____ Excerpted data
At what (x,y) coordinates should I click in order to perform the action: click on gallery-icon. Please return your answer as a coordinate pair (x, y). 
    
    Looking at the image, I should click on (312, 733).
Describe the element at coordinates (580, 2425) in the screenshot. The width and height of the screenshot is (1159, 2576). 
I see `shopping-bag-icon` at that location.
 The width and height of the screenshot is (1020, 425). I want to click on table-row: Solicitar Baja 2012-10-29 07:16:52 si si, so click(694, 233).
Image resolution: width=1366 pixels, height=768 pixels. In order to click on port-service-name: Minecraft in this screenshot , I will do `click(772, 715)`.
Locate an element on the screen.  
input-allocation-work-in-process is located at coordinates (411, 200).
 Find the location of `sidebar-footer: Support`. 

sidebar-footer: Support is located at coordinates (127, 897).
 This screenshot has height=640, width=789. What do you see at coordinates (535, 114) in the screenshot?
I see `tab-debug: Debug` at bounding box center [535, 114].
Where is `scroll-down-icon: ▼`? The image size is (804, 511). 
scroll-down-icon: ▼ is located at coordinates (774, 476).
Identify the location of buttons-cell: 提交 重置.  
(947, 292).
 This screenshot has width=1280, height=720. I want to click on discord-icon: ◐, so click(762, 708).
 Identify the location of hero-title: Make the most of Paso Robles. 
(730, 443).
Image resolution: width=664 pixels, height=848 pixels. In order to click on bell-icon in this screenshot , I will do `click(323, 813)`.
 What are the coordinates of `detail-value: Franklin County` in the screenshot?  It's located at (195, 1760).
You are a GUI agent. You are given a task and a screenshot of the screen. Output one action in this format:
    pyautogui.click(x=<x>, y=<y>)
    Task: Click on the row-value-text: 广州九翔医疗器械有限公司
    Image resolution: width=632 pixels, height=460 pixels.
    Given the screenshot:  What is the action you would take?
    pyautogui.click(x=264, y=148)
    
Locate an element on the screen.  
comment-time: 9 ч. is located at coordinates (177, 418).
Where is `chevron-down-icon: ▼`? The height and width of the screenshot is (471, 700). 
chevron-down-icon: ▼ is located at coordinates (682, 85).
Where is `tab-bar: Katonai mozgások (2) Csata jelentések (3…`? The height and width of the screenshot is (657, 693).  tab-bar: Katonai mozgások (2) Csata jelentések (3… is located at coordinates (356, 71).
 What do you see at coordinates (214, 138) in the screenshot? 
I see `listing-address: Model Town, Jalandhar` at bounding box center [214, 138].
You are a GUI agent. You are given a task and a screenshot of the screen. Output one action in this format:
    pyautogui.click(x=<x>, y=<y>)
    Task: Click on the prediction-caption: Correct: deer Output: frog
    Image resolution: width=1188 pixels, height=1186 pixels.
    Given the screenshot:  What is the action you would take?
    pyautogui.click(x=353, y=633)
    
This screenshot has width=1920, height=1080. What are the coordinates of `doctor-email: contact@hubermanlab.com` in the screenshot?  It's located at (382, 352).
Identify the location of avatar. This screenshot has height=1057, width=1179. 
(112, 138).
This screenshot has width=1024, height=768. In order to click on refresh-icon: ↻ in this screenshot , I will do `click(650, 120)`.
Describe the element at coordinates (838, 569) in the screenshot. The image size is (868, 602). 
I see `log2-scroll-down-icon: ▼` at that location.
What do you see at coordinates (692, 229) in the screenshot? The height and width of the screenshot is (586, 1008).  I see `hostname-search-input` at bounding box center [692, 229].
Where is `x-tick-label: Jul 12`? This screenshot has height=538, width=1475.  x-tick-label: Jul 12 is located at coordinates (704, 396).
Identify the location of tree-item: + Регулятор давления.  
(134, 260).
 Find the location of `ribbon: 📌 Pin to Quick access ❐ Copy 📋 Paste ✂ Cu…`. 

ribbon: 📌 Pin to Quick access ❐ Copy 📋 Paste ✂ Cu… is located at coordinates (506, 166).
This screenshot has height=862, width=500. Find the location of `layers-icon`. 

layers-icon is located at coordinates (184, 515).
________
Brief – Can you update these lines, changing every "Identify the location of" to "Find the position of" and leaving the rest untouched?

Response area –
At what (x,y) coordinates should I click in order to perform the action: click on gallery-icon. Please return your answer as a coordinate pair (x, y). 
    
    Looking at the image, I should click on (312, 733).
Describe the element at coordinates (580, 2425) in the screenshot. The width and height of the screenshot is (1159, 2576). 
I see `shopping-bag-icon` at that location.
 The width and height of the screenshot is (1020, 425). I want to click on table-row: Solicitar Baja 2012-10-29 07:16:52 si si, so click(694, 233).
Image resolution: width=1366 pixels, height=768 pixels. In order to click on port-service-name: Minecraft in this screenshot , I will do `click(772, 715)`.
Locate an element on the screen.  
input-allocation-work-in-process is located at coordinates (411, 200).
 Find the location of `sidebar-footer: Support`. 

sidebar-footer: Support is located at coordinates (127, 897).
 This screenshot has height=640, width=789. What do you see at coordinates (535, 114) in the screenshot?
I see `tab-debug: Debug` at bounding box center [535, 114].
Where is `scroll-down-icon: ▼`? The image size is (804, 511). 
scroll-down-icon: ▼ is located at coordinates (774, 476).
Find the position of buttons-cell: 提交 重置.  
(947, 292).
 This screenshot has width=1280, height=720. I want to click on discord-icon: ◐, so click(762, 708).
 Find the position of hero-title: Make the most of Paso Robles. 
(730, 443).
Image resolution: width=664 pixels, height=848 pixels. In order to click on bell-icon in this screenshot , I will do `click(323, 813)`.
 What are the coordinates of `detail-value: Franklin County` in the screenshot?  It's located at (195, 1760).
You are a GUI agent. You are given a task and a screenshot of the screen. Output one action in this format:
    pyautogui.click(x=<x>, y=<y>)
    Task: Click on the row-value-text: 广州九翔医疗器械有限公司
    Image resolution: width=632 pixels, height=460 pixels.
    Given the screenshot:  What is the action you would take?
    pyautogui.click(x=264, y=148)
    
Locate an element on the screen.  
comment-time: 9 ч. is located at coordinates (177, 418).
Where is `chevron-down-icon: ▼`? The height and width of the screenshot is (471, 700). 
chevron-down-icon: ▼ is located at coordinates (682, 85).
Where is `tab-bar: Katonai mozgások (2) Csata jelentések (3…`? The height and width of the screenshot is (657, 693).  tab-bar: Katonai mozgások (2) Csata jelentések (3… is located at coordinates (356, 71).
 What do you see at coordinates (214, 138) in the screenshot? 
I see `listing-address: Model Town, Jalandhar` at bounding box center [214, 138].
You are a GUI agent. You are given a task and a screenshot of the screen. Output one action in this format:
    pyautogui.click(x=<x>, y=<y>)
    Task: Click on the prediction-caption: Correct: deer Output: frog
    Image resolution: width=1188 pixels, height=1186 pixels.
    Given the screenshot:  What is the action you would take?
    pyautogui.click(x=353, y=633)
    
This screenshot has width=1920, height=1080. What are the coordinates of `doctor-email: contact@hubermanlab.com` in the screenshot?  It's located at (382, 352).
Find the position of avatar. This screenshot has height=1057, width=1179. 
(112, 138).
This screenshot has width=1024, height=768. In order to click on refresh-icon: ↻ in this screenshot , I will do `click(650, 120)`.
Describe the element at coordinates (838, 569) in the screenshot. The image size is (868, 602). 
I see `log2-scroll-down-icon: ▼` at that location.
What do you see at coordinates (692, 229) in the screenshot? The height and width of the screenshot is (586, 1008).  I see `hostname-search-input` at bounding box center [692, 229].
Where is `x-tick-label: Jul 12`? This screenshot has height=538, width=1475.  x-tick-label: Jul 12 is located at coordinates (704, 396).
Find the position of tree-item: + Регулятор давления.  
(134, 260).
 Find the location of `ribbon: 📌 Pin to Quick access ❐ Copy 📋 Paste ✂ Cu…`. 

ribbon: 📌 Pin to Quick access ❐ Copy 📋 Paste ✂ Cu… is located at coordinates (506, 166).
This screenshot has height=862, width=500. Find the location of `layers-icon`. 

layers-icon is located at coordinates (184, 515).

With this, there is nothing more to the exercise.